Le chaland, ça sert enfin à balader le badaud, touriste venu de loin ou pas, tout ébahi devant une telle étendue d’eau. Et encore là, en été, c’est rien, mais faut revenir en hiver : le marais déborde.

Là-bas, c’est la mine

Plage de Damgan (Morbihan), un soir de juillet. Je regarde vers le sud-est, en direction de l’estuaire de la Vilaine. Une falaise brille sous le soleil, envoyant ses lueurs orangées et rougeoyantes vers un appareil-photo qui ne se lasse pas de zoomer sur ce paysage-là. Il s’agit de la plage de la Mine d’Or, à Pénestin (Morbihan aussi) :


On pourrait penser que le nom du lieu vient de la sublime lumière du soleil rasant. C’est bien moins poétique que ça (quoique …). Il y a simplement eu de l’or sur cette plage et cette falaise en a chopé des miettes. On a même un peu exploité cet or à la fin du XIXe siècle, mais le filon était trop maigre pour nourrir correctement son homme. Point de ruée vers l’or façon western dans le Morbihan, par contre on y a pendant un temps exploité un filon d’étain ; la rumeur dit même que le nom de « Pénestin » vient de cette extraction-là, mais aucune preuve.

Un vieil amer

Sud du Morbihan, commune de Damgan, un peu à l’écart des touristes, qui préfèrent la plage. Nous sommes à l’embouchure de la rivière de Penerf, plus précisément à la pointe du Lenn. Il y a là, sur le rocher, une construction un peu atypique :


Il s’agit de la Tour des Anglais, dont l’origine du nom n’est pas bien éclaircie à ce jour. Avant 1925, les cartes la mentionnent sous le nom de « Tour de Pénerf ». De même, on ignore sa date de construction : des textes nous apprennent qu’elle remonte à François Ier, mais lequel ? le roi de France (1515-1547) ou le Duc de Bretagne (1442-1450) ? Bref, la chose est ancienne.
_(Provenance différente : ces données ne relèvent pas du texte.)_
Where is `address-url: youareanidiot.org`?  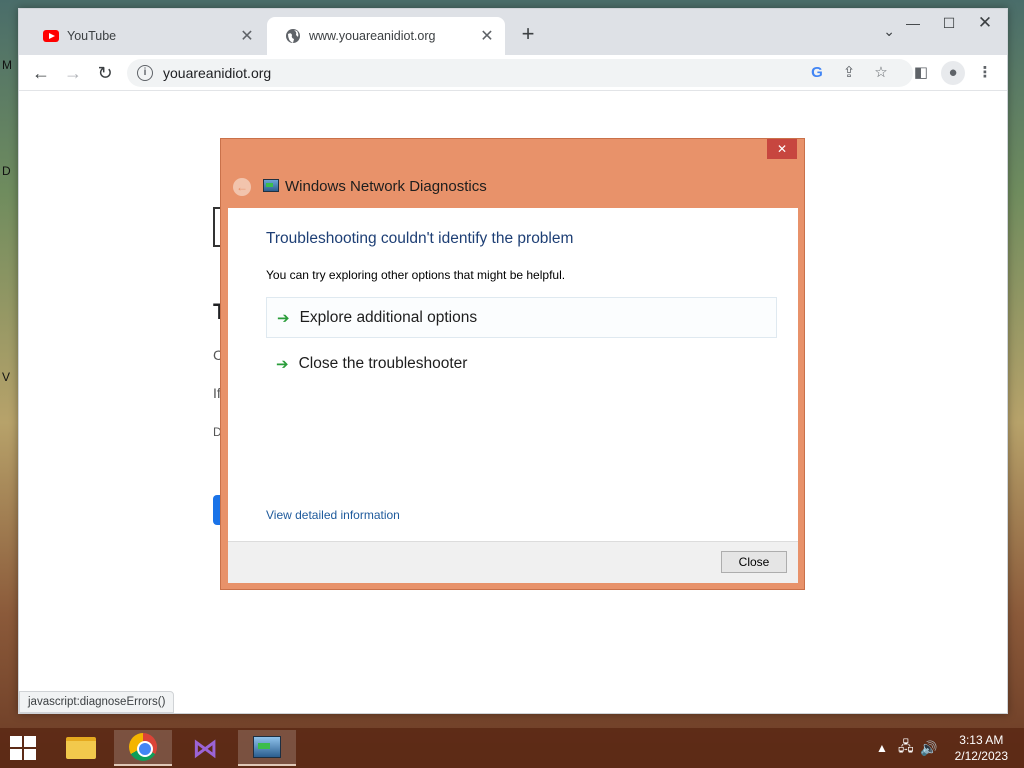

Malgré une restauration en 1978, l’inventaire des Monuments historiques considère la tour comme en mauvais état, il se pourrait même que l’alliance tempêtes / fortes marées finisse par l’abattre. Il faut dire qu’elle est dans la ligne de mire des courants d’ouest :

 

A quoi servait cette chose ? assez sûrement de phare lors de sa construction, mais rien à voir avec nos phares modernes, on parle d’ailleurs de « tour à feu ». C’est encore aujourd’hui un amer, c’est-à-dire un simple repère pour les navires. Quelques sites web consultés de-ci de-là évoquent vaguement un élément défensif, mais sans certitude.

Collection # 104

Promenons-nous dans les bois
Ile d’Oléron, juillet 2011

Regardez-le bien, regardez-le mieux

Qu’est-ce qu’il faut regarder ? le vieux port du Château d’Oléron, qui abrite les plates des ostréiculteurs locaux, et qui est si joli vu d’en haut :


En effet, les plates vont migrer vers un bassin tout neuf, plus grand, mais peut-être moins bien situé (sauf pour le chouette resto « La Courtine », dont la terrasse calme donnera pile dessus) :

Les travaux à eux seuls ont été une aventure. Des malfaçons, des problèmes divers trop techniques pour que j’y comprenne quelque chose, ont offert à l’ensemble deux bonnes années de retard. Même aujourd’hui, alors que le plus gros est achevé, les plates restent dans le vieux port : les nouveaux appontements devaient être livrés il y a deux semaines, on attend toujours (voir article de Sud-Ouest de mars 2011).